In terms of direct user impact, we have an extensive suite of tooling, a dedicated data team, and an observability team [to support] when we roll out a new feature. We will usually know quickly if something is massively successful—or not. In the rare cases where something slips past testing, we have an excellent customer support team to help users 24/7. In terms of performance, we have automations in place to prevent degradations. Sauce Labs runs integration tests in browsers that are not widely used by our team but are widely used by our users. (Safari, Iʼm looking at you!) We use visual regression testing to ensure that unintended changes don’t make it to the baseline in the first place. Our end-to-end tests, run against a local stack of Canva, guard every release as the last automated step.
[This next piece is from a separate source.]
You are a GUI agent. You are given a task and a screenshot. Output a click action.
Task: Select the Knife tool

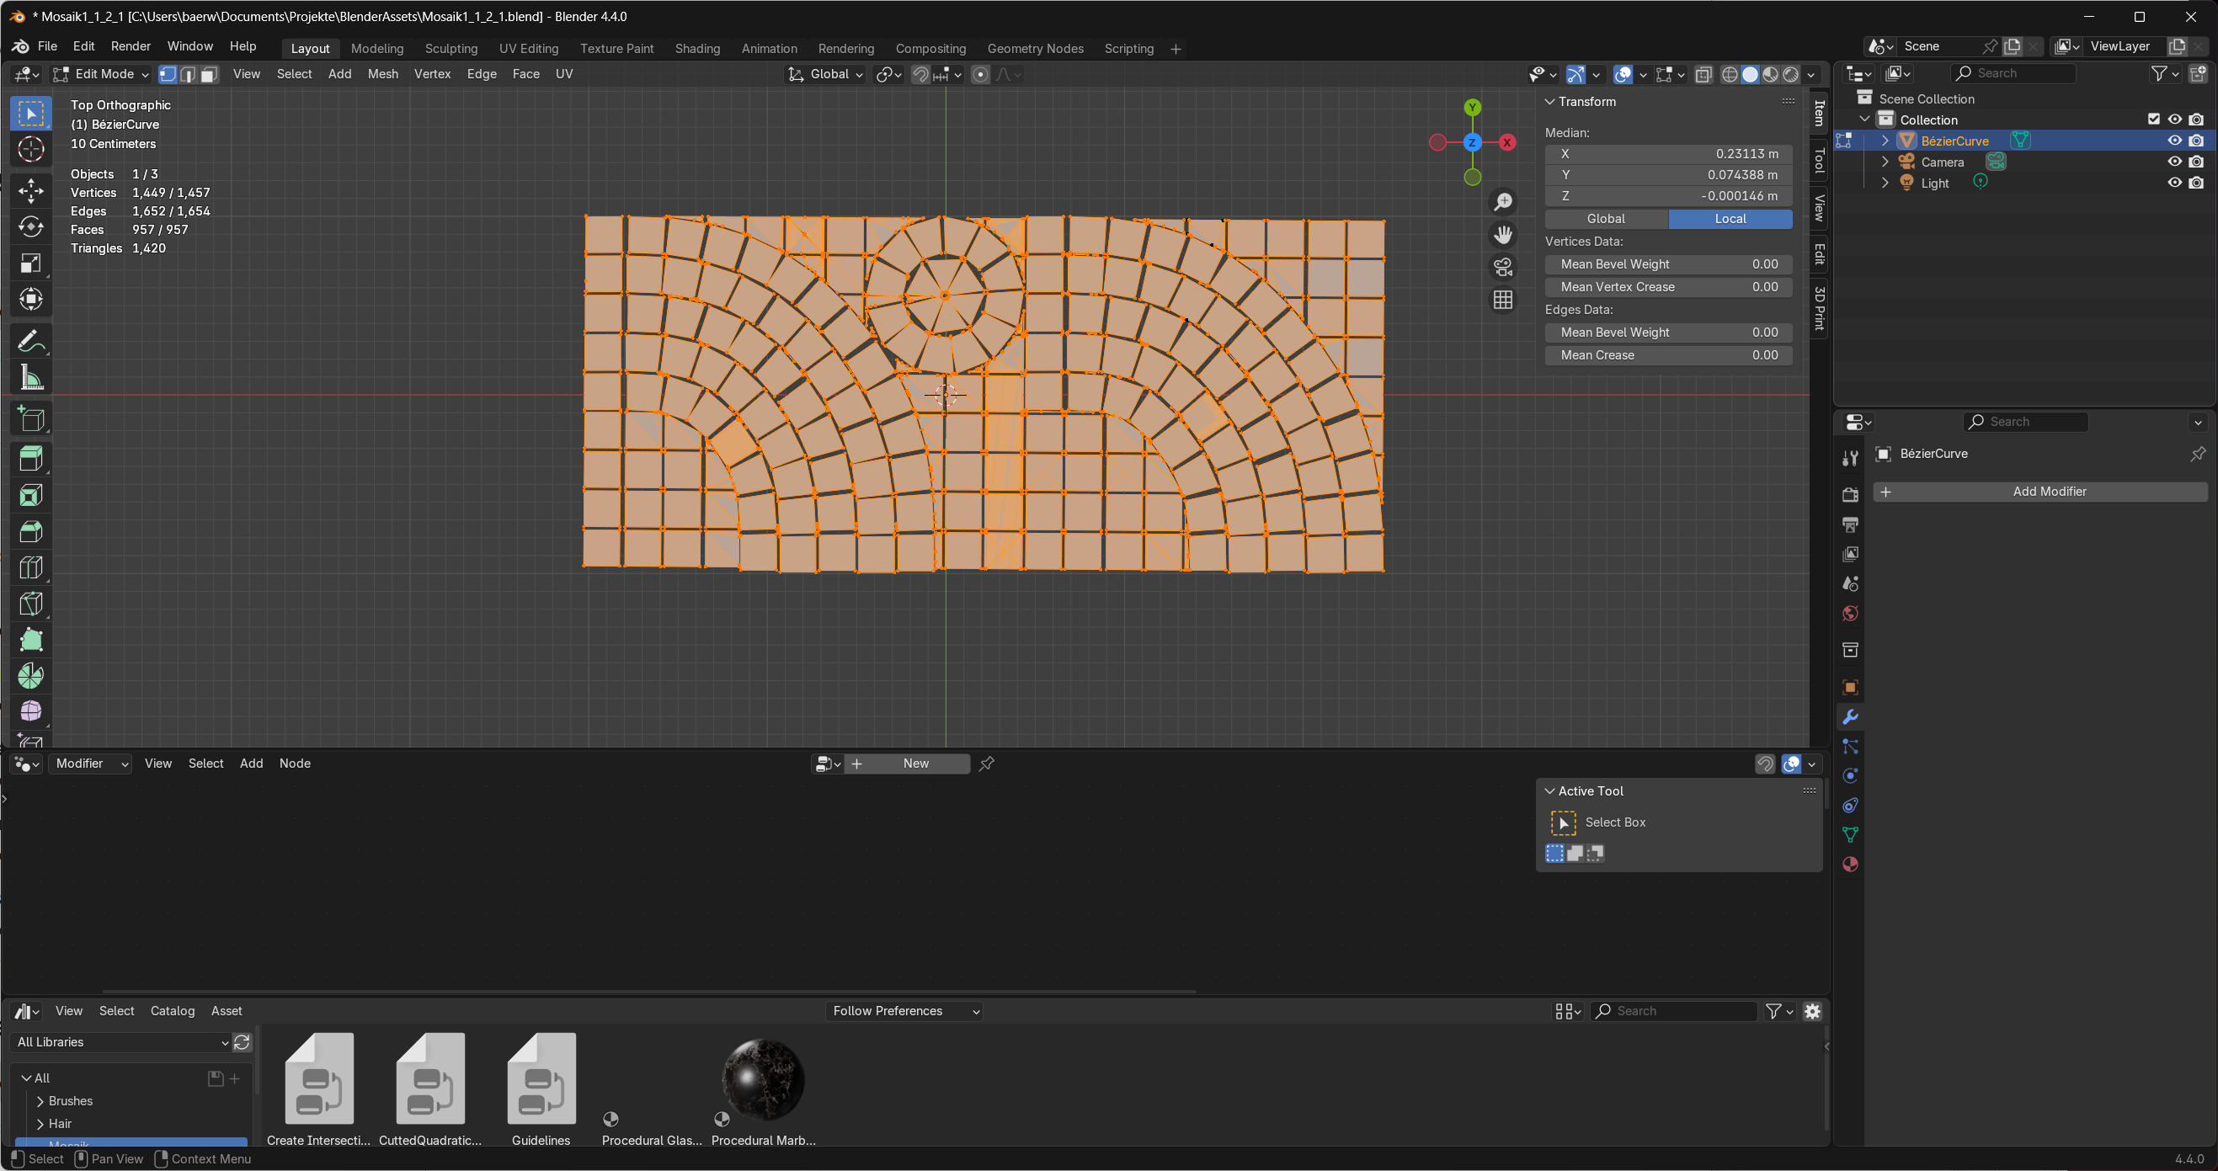tap(31, 604)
Lastly, we do use manual testing for things that are hard to test in an automated fashion. (Drag-and-drop interactions come to mind.) We are trying to automate these tests as they are currently preventing us from going from daily releases to continuous deployment.

— Joscha Feth, Canva

Individual teams at Trello define the metrics that determine whether a feature change is a success or not. We’re also tracking a number of broad metrics across the app, including apdex, error rates, and crash rates, and we frequently review trends. We’re currently developing end-to-end checks for the most important user flows in our app to ensure we’re accurately measuring Trello from a user’s perspective. We’re also working on anomaly detection for a broad range of business metrics, which will help alert us to regressions that testing didn’t catch.

— Barry Clark, Atlassian

What does the future of frontend development look like?
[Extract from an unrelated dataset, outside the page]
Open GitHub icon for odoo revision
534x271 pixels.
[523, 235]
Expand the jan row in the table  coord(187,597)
Given the popularity of React’s declarative style, SwiftUI seems like the future of iOS UI development—not only because it’s declarative in nature, but also because it focuses on rapid prototyping and development. I would love for Core Data, Apple’s persistence framework, to get a similar treatment, where it utilizes Swift value types with a focus on immutable models.

— Rounak Jain, Tinder

We’ll see design systems and accompanying tools continue to blur the line between engineering and design. I don’t think it’s no-code, exactly, but it’s definitely much less code. As a result, there’s going to be much more time spent focused on solving problems for users on the other side of the experiences and tools we create.

— Tara Feener, Vimeo

Frontend engineers have become much better at decoupling things. Increasingly we think in components and pattern libraries instead of intertwined functions and snippets. (Look at the transition from jQuery to React.) We’ve also started collaborating better with our designer friends. (See the likes of Storybook, Figma, and Percy.) We also have vastly improved tooling around performance (Lighthouse or Calibre, for instance), and are less likely to make it an afterthought. In the future, I hope frontend integration testing improves: Solving this problem would remove the last big source of pain.

— Joscha Feth, Canva

React continues to hit a high developer satisfaction rating and I expect it to continue to dominate over the next few years. I’m also keeping an eye on micro-frontends, for large engineering groups to break frontend monoliths into smaller, more manageable pieces; usage of no-code development platforms like Webflow and Shopify; native browser support for JavaScript modules (I’m hopeful that this will simplify frontend tooling like webpack and Parcel and allow for better sharing and caching modules across products and sites); and Jamstack for high-speed static sites, coupled with function as a service (like AWS Lambda) and third-party services for functionality (like search and authentication). It’s an exciting time to be a frontend developer!